═════ WORKING DATA
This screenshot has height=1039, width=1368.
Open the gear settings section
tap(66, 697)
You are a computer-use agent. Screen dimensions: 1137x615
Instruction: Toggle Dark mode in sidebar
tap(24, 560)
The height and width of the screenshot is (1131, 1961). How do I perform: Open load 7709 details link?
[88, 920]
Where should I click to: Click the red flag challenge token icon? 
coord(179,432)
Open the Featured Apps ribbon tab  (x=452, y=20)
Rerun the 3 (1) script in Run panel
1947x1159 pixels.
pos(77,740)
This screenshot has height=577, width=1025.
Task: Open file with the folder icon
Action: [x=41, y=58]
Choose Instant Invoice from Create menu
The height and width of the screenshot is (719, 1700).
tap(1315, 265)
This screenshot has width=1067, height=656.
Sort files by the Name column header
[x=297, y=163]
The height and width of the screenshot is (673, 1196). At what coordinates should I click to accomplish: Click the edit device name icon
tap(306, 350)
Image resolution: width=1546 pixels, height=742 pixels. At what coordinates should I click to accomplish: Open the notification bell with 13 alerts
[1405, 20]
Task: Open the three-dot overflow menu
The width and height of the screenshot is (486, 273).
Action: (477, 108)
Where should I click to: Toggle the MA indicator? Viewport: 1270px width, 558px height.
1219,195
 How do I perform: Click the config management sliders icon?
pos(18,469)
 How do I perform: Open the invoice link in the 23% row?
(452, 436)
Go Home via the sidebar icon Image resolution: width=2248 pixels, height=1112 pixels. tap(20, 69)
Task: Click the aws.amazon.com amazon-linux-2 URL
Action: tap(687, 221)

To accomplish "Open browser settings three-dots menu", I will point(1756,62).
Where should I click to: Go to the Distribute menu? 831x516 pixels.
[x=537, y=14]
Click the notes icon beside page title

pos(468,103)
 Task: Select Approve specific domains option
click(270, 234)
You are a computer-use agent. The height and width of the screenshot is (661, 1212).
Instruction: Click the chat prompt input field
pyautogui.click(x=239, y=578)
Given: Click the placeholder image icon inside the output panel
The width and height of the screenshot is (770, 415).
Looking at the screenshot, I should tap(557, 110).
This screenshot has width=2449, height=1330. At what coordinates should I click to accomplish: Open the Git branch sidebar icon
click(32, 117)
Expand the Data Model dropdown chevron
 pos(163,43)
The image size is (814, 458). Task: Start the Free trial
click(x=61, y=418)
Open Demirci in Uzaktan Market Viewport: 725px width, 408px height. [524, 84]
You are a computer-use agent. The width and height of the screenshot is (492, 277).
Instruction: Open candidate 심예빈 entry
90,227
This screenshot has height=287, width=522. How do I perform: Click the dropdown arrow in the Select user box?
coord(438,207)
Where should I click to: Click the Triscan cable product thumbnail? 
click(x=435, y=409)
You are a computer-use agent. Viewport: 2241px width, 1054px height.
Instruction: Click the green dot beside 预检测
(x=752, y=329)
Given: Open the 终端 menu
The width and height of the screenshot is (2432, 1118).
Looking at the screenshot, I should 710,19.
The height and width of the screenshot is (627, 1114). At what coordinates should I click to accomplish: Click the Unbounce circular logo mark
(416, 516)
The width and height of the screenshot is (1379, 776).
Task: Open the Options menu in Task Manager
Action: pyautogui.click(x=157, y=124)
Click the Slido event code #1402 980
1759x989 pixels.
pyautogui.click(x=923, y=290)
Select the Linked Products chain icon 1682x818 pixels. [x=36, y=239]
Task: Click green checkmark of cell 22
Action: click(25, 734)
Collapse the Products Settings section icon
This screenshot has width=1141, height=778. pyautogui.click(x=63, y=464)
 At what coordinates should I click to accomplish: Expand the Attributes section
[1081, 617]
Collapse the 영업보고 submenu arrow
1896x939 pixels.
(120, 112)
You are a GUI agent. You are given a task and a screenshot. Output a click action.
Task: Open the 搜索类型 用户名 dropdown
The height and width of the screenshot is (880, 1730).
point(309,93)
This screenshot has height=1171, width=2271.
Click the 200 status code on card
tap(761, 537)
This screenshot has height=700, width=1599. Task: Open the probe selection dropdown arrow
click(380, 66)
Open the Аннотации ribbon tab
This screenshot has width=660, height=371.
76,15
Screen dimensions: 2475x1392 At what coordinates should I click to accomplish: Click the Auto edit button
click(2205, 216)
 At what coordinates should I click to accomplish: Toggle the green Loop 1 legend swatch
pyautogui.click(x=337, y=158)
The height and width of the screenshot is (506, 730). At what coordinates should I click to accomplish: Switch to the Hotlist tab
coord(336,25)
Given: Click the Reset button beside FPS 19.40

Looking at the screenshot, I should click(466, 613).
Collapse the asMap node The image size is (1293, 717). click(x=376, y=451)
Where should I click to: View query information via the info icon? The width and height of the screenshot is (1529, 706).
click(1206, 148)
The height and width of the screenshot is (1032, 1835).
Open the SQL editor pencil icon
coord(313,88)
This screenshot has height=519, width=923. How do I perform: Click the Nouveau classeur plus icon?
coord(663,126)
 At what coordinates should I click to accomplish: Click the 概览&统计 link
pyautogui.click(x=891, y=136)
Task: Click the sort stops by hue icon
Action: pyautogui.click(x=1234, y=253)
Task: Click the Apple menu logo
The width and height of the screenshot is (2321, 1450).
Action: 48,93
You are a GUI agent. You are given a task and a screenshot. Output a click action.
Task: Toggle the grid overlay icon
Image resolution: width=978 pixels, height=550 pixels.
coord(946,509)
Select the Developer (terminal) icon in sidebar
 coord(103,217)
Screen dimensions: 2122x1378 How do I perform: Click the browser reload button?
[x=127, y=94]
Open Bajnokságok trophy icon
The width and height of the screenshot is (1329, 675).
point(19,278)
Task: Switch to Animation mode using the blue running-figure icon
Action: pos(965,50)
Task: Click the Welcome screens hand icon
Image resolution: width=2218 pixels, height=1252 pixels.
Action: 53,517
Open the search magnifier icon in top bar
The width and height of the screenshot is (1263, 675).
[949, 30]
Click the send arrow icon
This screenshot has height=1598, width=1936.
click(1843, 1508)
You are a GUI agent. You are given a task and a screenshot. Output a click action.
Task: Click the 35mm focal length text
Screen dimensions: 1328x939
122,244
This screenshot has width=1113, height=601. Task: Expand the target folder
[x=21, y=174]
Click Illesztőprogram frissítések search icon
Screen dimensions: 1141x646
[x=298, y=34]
══════════
> INSTRUCTIONS TO FOLLOW: Only one stretch of the entries above is wanted: the lines from the one containing "At what coordinates should I click to accomplish: Toggle" through the one containing "Task: Click the Welcome screens hand icon". Please reproduce it exactly.

> FINISHED TASK:
 At what coordinates should I click to accomplish: Toggle the green Loop 1 legend swatch
pyautogui.click(x=337, y=158)
The height and width of the screenshot is (506, 730). At what coordinates should I click to accomplish: Switch to the Hotlist tab
coord(336,25)
Given: Click the Reset button beside FPS 19.40

Looking at the screenshot, I should click(466, 613).
Collapse the asMap node The image size is (1293, 717). click(x=376, y=451)
Where should I click to: View query information via the info icon? The width and height of the screenshot is (1529, 706).
click(1206, 148)
The height and width of the screenshot is (1032, 1835).
Open the SQL editor pencil icon
coord(313,88)
This screenshot has height=519, width=923. How do I perform: Click the Nouveau classeur plus icon?
coord(663,126)
 At what coordinates should I click to accomplish: Click the 概览&统计 link
pyautogui.click(x=891, y=136)
Task: Click the sort stops by hue icon
Action: pyautogui.click(x=1234, y=253)
Task: Click the Apple menu logo
The width and height of the screenshot is (2321, 1450).
Action: 48,93
You are a GUI agent. You are given a task and a screenshot. Output a click action.
Task: Toggle the grid overlay icon
Image resolution: width=978 pixels, height=550 pixels.
coord(946,509)
Select the Developer (terminal) icon in sidebar
 coord(103,217)
Screen dimensions: 2122x1378 How do I perform: Click the browser reload button?
[x=127, y=94]
Open Bajnokságok trophy icon
The width and height of the screenshot is (1329, 675).
point(19,278)
Task: Switch to Animation mode using the blue running-figure icon
Action: pos(965,50)
Task: Click the Welcome screens hand icon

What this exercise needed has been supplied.